What do you say about a film which includes a “dagger of time” and magic sand which powers its time traveling capabilities? Yeah…magic sand!? Let’s get this out of the way right from the start – Prince of Persia: The Sands of Time is ridiculous. Yes, utterly and completely ridiculous. It is however, at times, also fun.
Trying to find a good movie adapted from a video game is akin to finding a boy band who has aged well over the years. It just doesn’t happen all that often. Director Mike Newell and screenwirters Boaz Yakin, Doug Miro, and Carlo Bernard attempt to adapt the video game franchise created by Jordan Mechner for the big screen. How successful they are is debatable.
The story centers around Prince Dastan (Jake Gyllenhaal), a street uchin who as a child was adopted into the family of King Sharaman (Ronald Pickup) and now is one of three princes of the Persian Empire. Although miscast (he’s neither an action star nor Persian) Gyllenhall relies on his charm to provide the kind of scruffy likable hero the film needs to build it’s silly premises around.
Led by his eldest brother (Richard Coyle) the Persian army invades the holy city of Azad which is ruled by the beautiful Princess Tamina (Gemma Arterton). Although Dastan believes the siege on the city is about weapons being sold to Persia’s enemies, in fact the real reason is a hidden secret power which could unstabalize the region – a dagger which allows he who wields it to change small moments in time.

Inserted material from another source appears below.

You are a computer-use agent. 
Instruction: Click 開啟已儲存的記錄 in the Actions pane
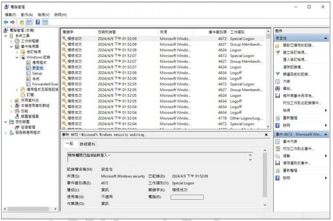298,46

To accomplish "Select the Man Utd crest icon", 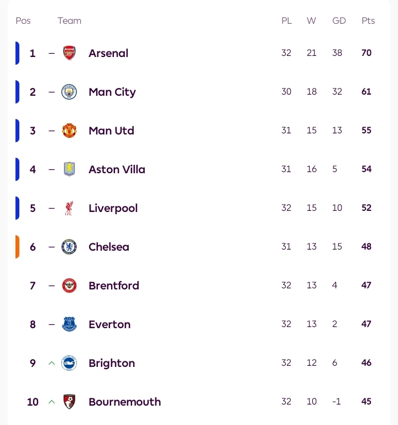I will tap(69, 131).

You can guess what happens next. The scruffy prince and the beautiful princess will learn the truth and be forced to join forces. Along the way they will meet amusing sidekicks (Alfred Molina, Steve Toussaint) have misadventures, and finally learn to trust each other and protect the knife against the villain who will use it. Now I’m not going to tell you who the bad guy of the flick is, since the script makes a token effort to hide his identity, but the film’s poster should give you a pretty big clue.
Gyllenhaal never takes himself or his circumstances too seriously. Both he and Arterton understand immediately what kind of movie the are in and simply go with it. That plus the film’s quick pace, not giving you a second to question some very sketchy plot points, create the kind of fast riding summer movie that many enjoy.
That isn’t to say Prince of Persia: The Sands of Time is without problems. Too much of the action is blurry handheld quick-cut sequences that comes off more muddled than exciting. Daston also jumps around with the dexterity of a video game character (who does he think he is, Speedball?), but many such scenes are more giggle-inducing than awe-inspiring.
The movie certainly isn’t for everyone. I’ll offer a slight recommendation, but I certainly wouldn’t spend much time arguing with those who come away unsatisfied. It’s not as good as the first Pirates of the Caribbean (as it is being marketed), but if you enjoyed The Scorpion King or the The Mummy Returns than it maybe for you. Just keep your expectations low and be ready to check your brain at the door.